**Direction:** Render each line of the rows below as one string in a JSON list, leaving out blank lines and the pictures.

● ● ●

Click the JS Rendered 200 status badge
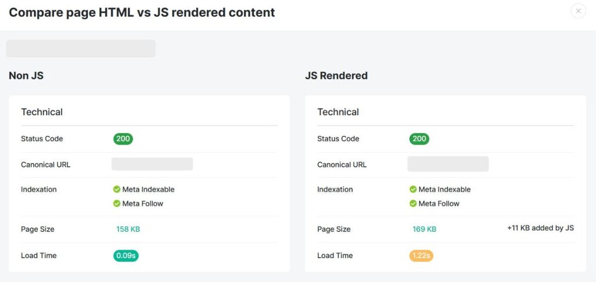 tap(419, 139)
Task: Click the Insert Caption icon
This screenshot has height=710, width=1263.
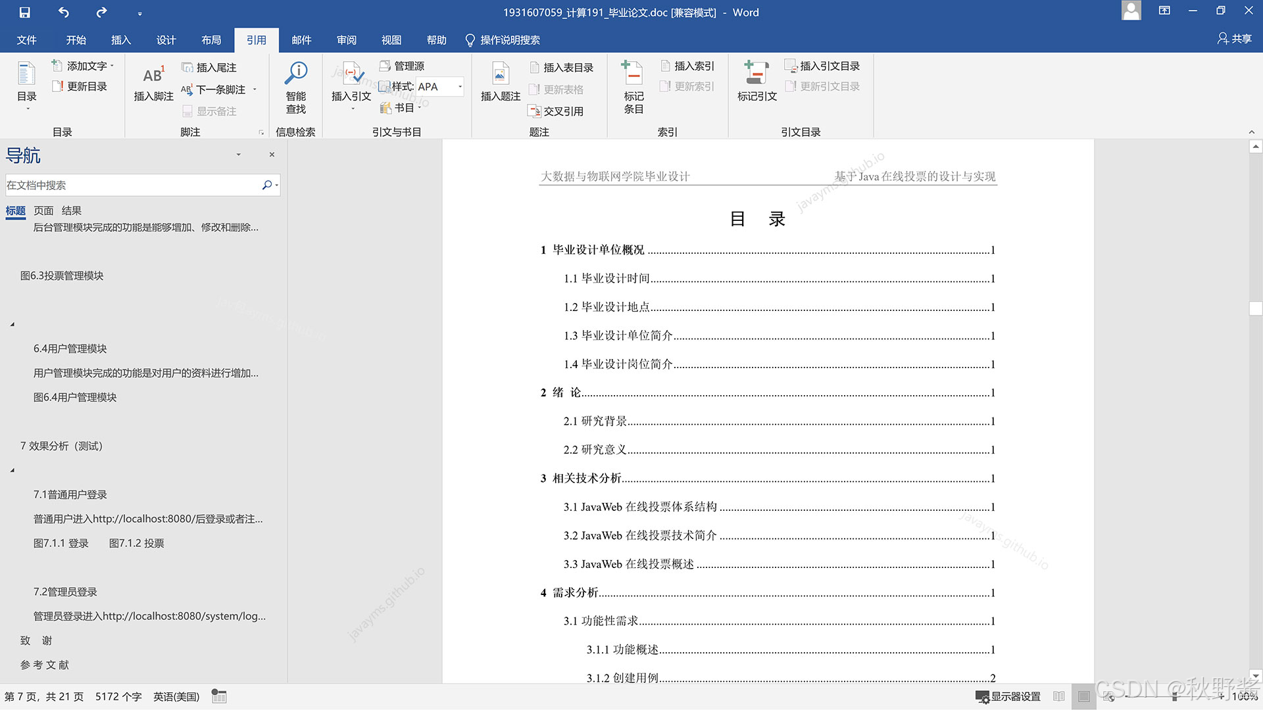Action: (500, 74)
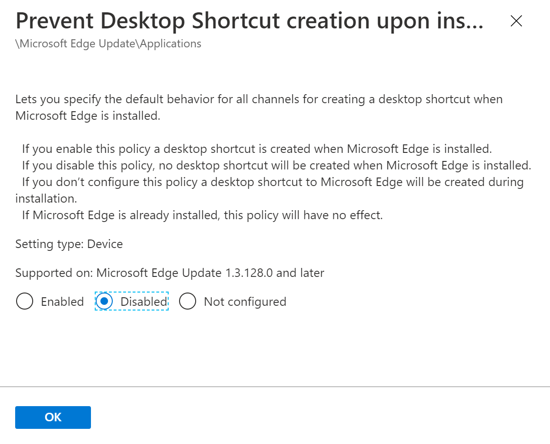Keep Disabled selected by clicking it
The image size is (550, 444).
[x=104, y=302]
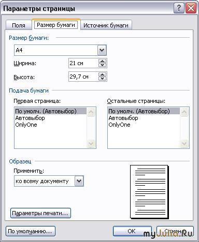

● ● ●

**Solved exercise:**
[
  "Click the JS Rendered 200 status badge",
  " tap(419, 139)",
  "Task: Click the Insert Caption icon",
  "This screenshot has height=710, width=1263.",
  "Action: (500, 74)",
  "Keep Disabled selected by clicking it",
  "The image size is (550, 444).",
  "[x=104, y=302]"
]